I sank into the bustling sea
Of faces in the shining lights
Yet found the place that was to me
The only one that could be right

And months on, in the budding spring
As I was walking down a lane
I stumbled on a lowly thing
Playing his tunes out in the rain

He whistled what I’d never heard
Yet always seemed to know so well
And though it seemed to me absurd
I was enraptured and compelled

To ask the pauper boy his name
And sit there in the rain a while
Oh, never could I be the same
If I had passed that pauper by.

The years passed by from when we met
And married in a little church,
And worries caused me to forget
The sound of leaves in the silver birch

I could not see the growing light
Or glowing of the shifting sea
When dawn came at the end of night
To set my burdened spirit free

I could not taste the strawberries
Or smell the scent of fallen rain.
Only darkness I could see
And feel my scarring, searing pain.

Below a stormy, thundering sky
I left my home and wandered out
Into the darkness of the night
As deafening rain supplied my doubt

For days I wandered aimlessly
Until I could not wander more,
My legs would not keep holding me
They were too bloody, stiff and sore


I fell into a weary sleep
Out in the boundless, rolling hills
And dreamt that I had fallen deep
Into a misty, blackened dell

I could not see my way back home
Nor did I hear a single voice
And after wandering hours alone
I knew that I was left no choice

I turned my eyes up to the sky
And whispered tired, shaking words
As tears consumed my reddened eyes
And troubling calm was all I heard

A wind blew strong upon my face,
The whelming darkness fell away
I slipped into a different place
Into the dawning of the day

And in the light I heard my name
As it resounded through the trees
For led by some cherubic aim
My love at last had come for me

Daughter of the Light- I. Fómhar Jig

This is the first movement of my suite for flute choir, Daughter of the Light.
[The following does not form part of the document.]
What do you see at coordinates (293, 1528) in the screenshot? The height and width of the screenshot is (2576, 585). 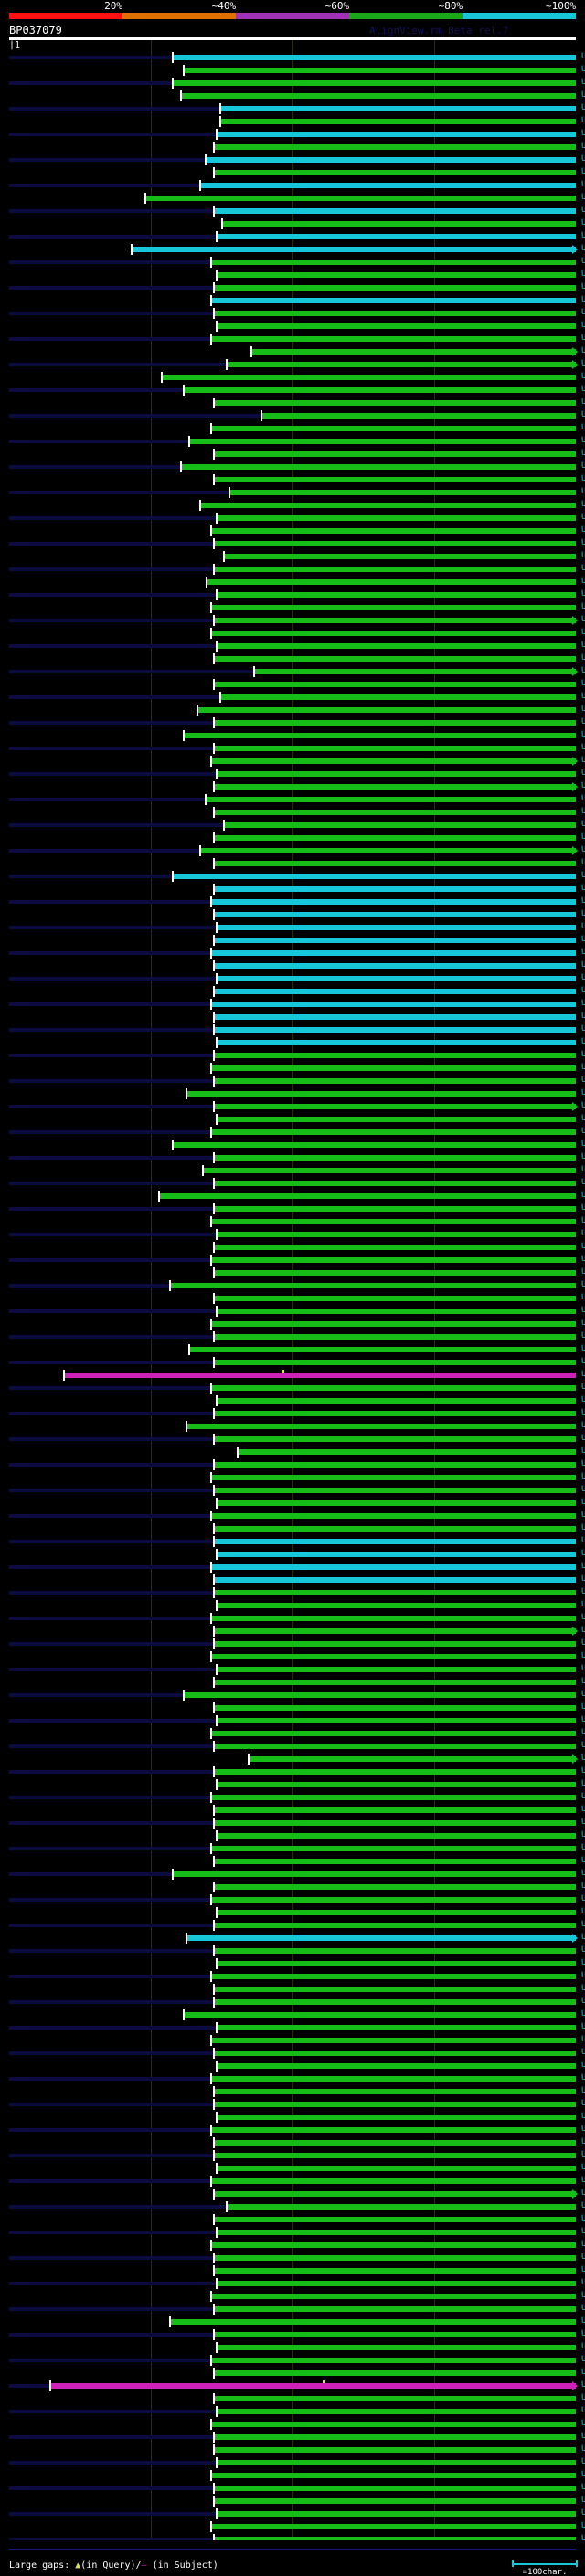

All the movements have poems which tell the story of the movement. The poem is below, but on a more general level, the piece is about the autumn leaves floating and flittering through the wind.


Fómhar Jig

I awoke to the rising dawn

As mist lay thick on the rolling hills

And the piper played his morning song

While birds flew trees they’d rested on



It was the village festival

And hunters brought their finest meats

While shepherds ambled to the hall

With daughters dressed in shades of fall



Outside the players played their tunes

While people came from all around

To spend a cheerful afternoon

Dancing under bright festoons



The kick and stomp of dancing feet

Rustled through the greenest grass

And reds and golds of autumn leaves

Formed my childhood memories

Sunday, March 11, 2012

October Aubade

This is the first of four duets I'm writing. Like most things I write, the piece is inspired by an element of nature as well as a more complex concept. On the natural level, the piece was inspired by the rising dawn and how it begins slowly, then arrives quickly. On a more complex level, the piece is about two lovers leaving one another in the morning. An aubade is traditionally known as a morning song, and there is some sense that in renaissance times, it was something one might play for a lover after parting in the morning.

The last few seconds of the piece are intended to represent the moment when two lovers' hands come apart as they leave each other in the morning.

The recording features myself and Sarah Umezono performing.